[TASK DIRECTIONS]:
For each record here, output an exact copy.

[DATA PROVIDED]:
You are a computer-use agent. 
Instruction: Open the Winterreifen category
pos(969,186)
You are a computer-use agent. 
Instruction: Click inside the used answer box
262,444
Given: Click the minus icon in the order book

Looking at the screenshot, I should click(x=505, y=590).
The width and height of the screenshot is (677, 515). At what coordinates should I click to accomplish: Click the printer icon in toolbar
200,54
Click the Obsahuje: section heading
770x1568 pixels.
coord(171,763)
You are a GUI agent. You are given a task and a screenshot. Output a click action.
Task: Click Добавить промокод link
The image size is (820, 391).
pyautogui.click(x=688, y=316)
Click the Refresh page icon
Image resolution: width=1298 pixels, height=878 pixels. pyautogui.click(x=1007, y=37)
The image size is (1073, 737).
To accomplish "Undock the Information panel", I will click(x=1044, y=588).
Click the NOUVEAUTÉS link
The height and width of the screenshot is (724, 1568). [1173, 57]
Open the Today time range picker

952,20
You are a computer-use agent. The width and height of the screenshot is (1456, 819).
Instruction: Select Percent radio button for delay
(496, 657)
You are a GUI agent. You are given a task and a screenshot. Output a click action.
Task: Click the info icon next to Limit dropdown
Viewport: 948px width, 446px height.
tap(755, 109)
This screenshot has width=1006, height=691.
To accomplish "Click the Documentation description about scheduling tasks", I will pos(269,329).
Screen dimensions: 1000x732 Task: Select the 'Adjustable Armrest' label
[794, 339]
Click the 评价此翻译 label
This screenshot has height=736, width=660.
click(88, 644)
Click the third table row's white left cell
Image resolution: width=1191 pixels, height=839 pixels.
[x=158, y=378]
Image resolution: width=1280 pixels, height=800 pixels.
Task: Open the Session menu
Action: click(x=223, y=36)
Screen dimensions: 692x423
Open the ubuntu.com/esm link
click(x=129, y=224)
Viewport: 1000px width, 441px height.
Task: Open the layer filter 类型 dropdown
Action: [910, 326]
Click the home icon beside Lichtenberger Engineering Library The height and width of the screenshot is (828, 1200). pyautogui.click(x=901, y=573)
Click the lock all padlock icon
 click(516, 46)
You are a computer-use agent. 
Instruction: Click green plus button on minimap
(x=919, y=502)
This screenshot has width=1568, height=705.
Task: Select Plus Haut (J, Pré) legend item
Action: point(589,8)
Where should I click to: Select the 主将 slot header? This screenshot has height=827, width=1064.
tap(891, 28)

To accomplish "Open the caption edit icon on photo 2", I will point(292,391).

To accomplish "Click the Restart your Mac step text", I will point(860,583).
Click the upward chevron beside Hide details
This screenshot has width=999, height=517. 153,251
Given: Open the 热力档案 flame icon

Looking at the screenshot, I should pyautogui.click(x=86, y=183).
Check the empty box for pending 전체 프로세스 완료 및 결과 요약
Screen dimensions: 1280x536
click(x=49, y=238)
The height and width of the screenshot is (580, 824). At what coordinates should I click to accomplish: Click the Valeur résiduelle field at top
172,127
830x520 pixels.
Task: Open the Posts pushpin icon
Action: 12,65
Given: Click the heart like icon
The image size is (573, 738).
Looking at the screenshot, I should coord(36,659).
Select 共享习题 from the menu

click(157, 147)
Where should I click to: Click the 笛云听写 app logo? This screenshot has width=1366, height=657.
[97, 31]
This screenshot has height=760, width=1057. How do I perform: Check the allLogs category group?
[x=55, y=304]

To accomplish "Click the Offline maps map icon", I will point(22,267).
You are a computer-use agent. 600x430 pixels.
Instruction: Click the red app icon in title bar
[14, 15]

[TASK ANSWER]:
You are a computer-use agent. 
Instruction: Open the Winterreifen category
pos(969,186)
You are a computer-use agent. 
Instruction: Click inside the used answer box
262,444
Given: Click the minus icon in the order book

Looking at the screenshot, I should click(x=505, y=590).
The width and height of the screenshot is (677, 515). At what coordinates should I click to accomplish: Click the printer icon in toolbar
200,54
Click the Obsahuje: section heading
770x1568 pixels.
coord(171,763)
You are a GUI agent. You are given a task and a screenshot. Output a click action.
Task: Click Добавить промокод link
The image size is (820, 391).
pyautogui.click(x=688, y=316)
Click the Refresh page icon
Image resolution: width=1298 pixels, height=878 pixels. pyautogui.click(x=1007, y=37)
The image size is (1073, 737).
To accomplish "Undock the Information panel", I will click(x=1044, y=588).
Click the NOUVEAUTÉS link
The height and width of the screenshot is (724, 1568). [1173, 57]
Open the Today time range picker

952,20
You are a computer-use agent. The width and height of the screenshot is (1456, 819).
Instruction: Select Percent radio button for delay
(496, 657)
You are a GUI agent. You are given a task and a screenshot. Output a click action.
Task: Click the info icon next to Limit dropdown
Viewport: 948px width, 446px height.
tap(755, 109)
This screenshot has width=1006, height=691.
To accomplish "Click the Documentation description about scheduling tasks", I will pos(269,329).
Screen dimensions: 1000x732 Task: Select the 'Adjustable Armrest' label
[794, 339]
Click the 评价此翻译 label
This screenshot has height=736, width=660.
click(88, 644)
Click the third table row's white left cell
Image resolution: width=1191 pixels, height=839 pixels.
[x=158, y=378]
Image resolution: width=1280 pixels, height=800 pixels.
Task: Open the Session menu
Action: click(x=223, y=36)
Screen dimensions: 692x423
Open the ubuntu.com/esm link
click(x=129, y=224)
Viewport: 1000px width, 441px height.
Task: Open the layer filter 类型 dropdown
Action: [910, 326]
Click the home icon beside Lichtenberger Engineering Library The height and width of the screenshot is (828, 1200). pyautogui.click(x=901, y=573)
Click the lock all padlock icon
 click(516, 46)
You are a computer-use agent. 
Instruction: Click green plus button on minimap
(x=919, y=502)
This screenshot has width=1568, height=705.
Task: Select Plus Haut (J, Pré) legend item
Action: point(589,8)
Where should I click to: Select the 主将 slot header? This screenshot has height=827, width=1064.
tap(891, 28)

To accomplish "Open the caption edit icon on photo 2", I will point(292,391).

To accomplish "Click the Restart your Mac step text", I will point(860,583).
Click the upward chevron beside Hide details
This screenshot has width=999, height=517. 153,251
Given: Open the 热力档案 flame icon

Looking at the screenshot, I should pyautogui.click(x=86, y=183).
Check the empty box for pending 전체 프로세스 완료 및 결과 요약
Screen dimensions: 1280x536
click(x=49, y=238)
The height and width of the screenshot is (580, 824). At what coordinates should I click to accomplish: Click the Valeur résiduelle field at top
172,127
830x520 pixels.
Task: Open the Posts pushpin icon
Action: 12,65
Given: Click the heart like icon
The image size is (573, 738).
Looking at the screenshot, I should coord(36,659).
Select 共享习题 from the menu

click(157, 147)
Where should I click to: Click the 笛云听写 app logo? This screenshot has width=1366, height=657.
[97, 31]
This screenshot has height=760, width=1057. How do I perform: Check the allLogs category group?
[x=55, y=304]

To accomplish "Click the Offline maps map icon", I will point(22,267).
You are a computer-use agent. 600x430 pixels.
Instruction: Click the red app icon in title bar
[14, 15]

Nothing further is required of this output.